## What is needed
Please restate exactly the lines from the one holding "This screenshot has width=1156, height=663." to the end of the material, including both ends and excluding every picture.
=== Begin Enclosure ===
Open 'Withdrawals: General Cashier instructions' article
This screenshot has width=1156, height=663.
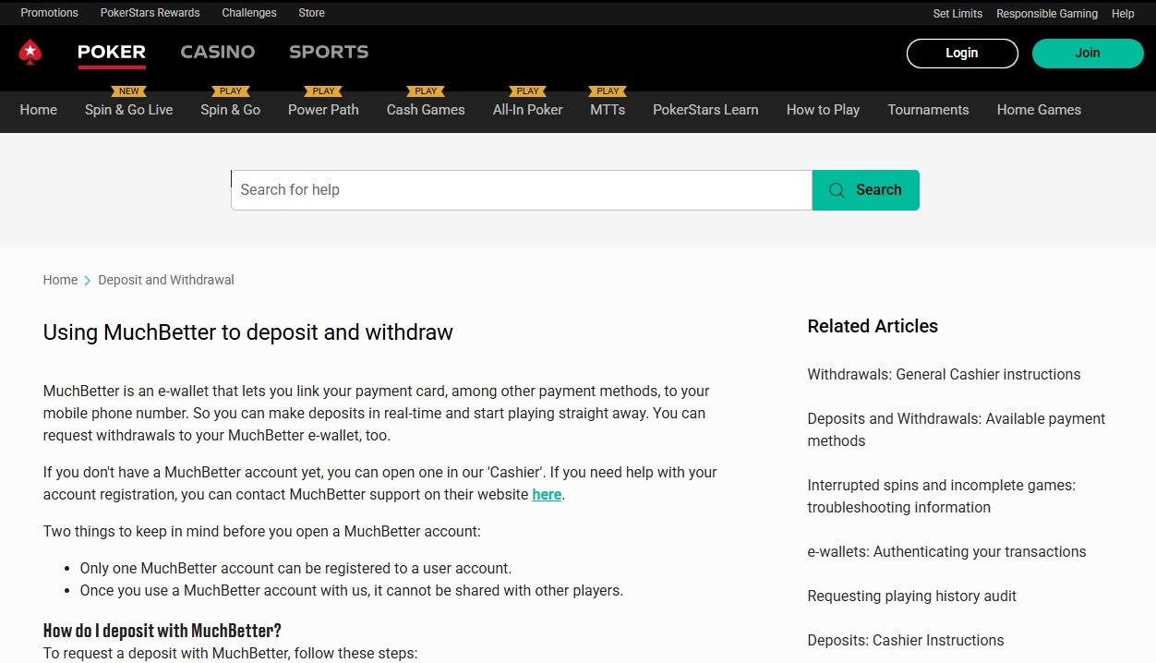(944, 374)
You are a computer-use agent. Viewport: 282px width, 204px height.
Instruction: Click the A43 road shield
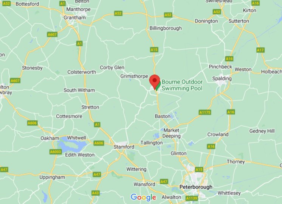[x=95, y=193]
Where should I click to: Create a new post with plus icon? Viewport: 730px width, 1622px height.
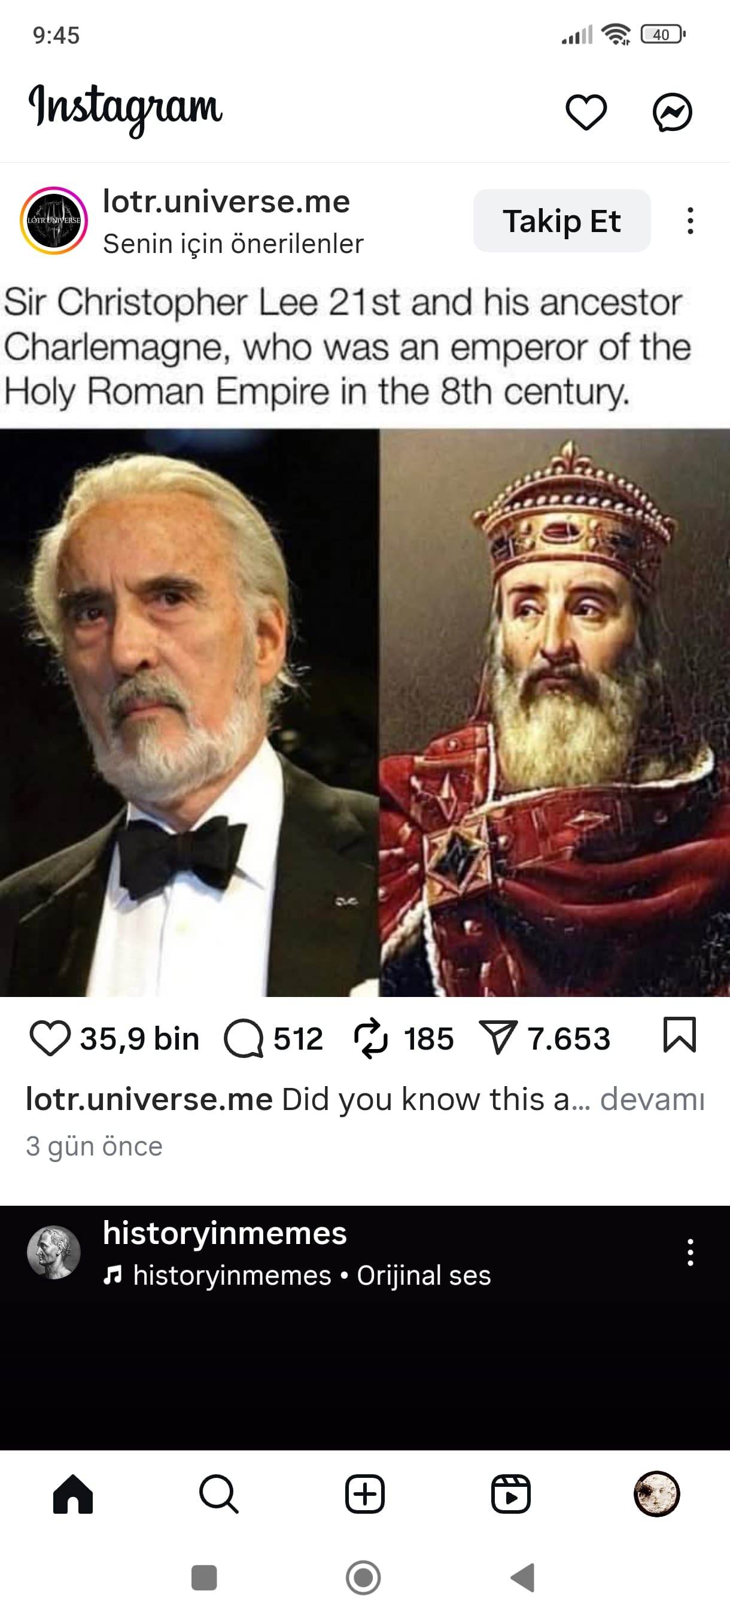(365, 1494)
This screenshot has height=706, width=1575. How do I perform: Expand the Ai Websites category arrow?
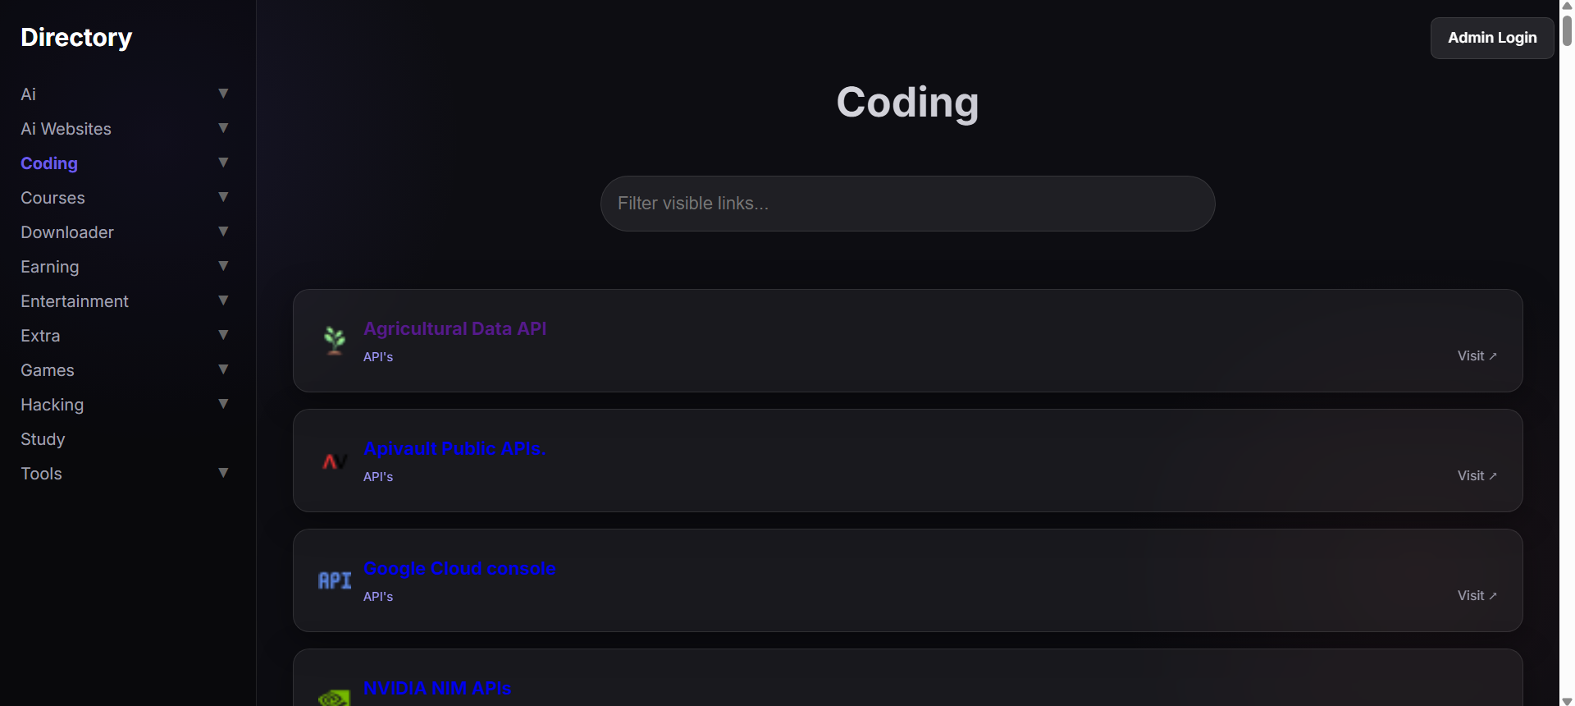(223, 128)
=== End Enclosure ===
## Response for this exercise
This screenshot has width=1156, height=663.
(944, 374)
You are a computer-use agent. Viewport: 282px width, 204px height.
Instruction: Click the A43 road shield
[x=95, y=193]
Where should I click to: Create a new post with plus icon? Viewport: 730px width, 1622px height.
(365, 1494)
This screenshot has height=706, width=1575. How do I perform: Expand the Ai Websites category arrow?
(223, 128)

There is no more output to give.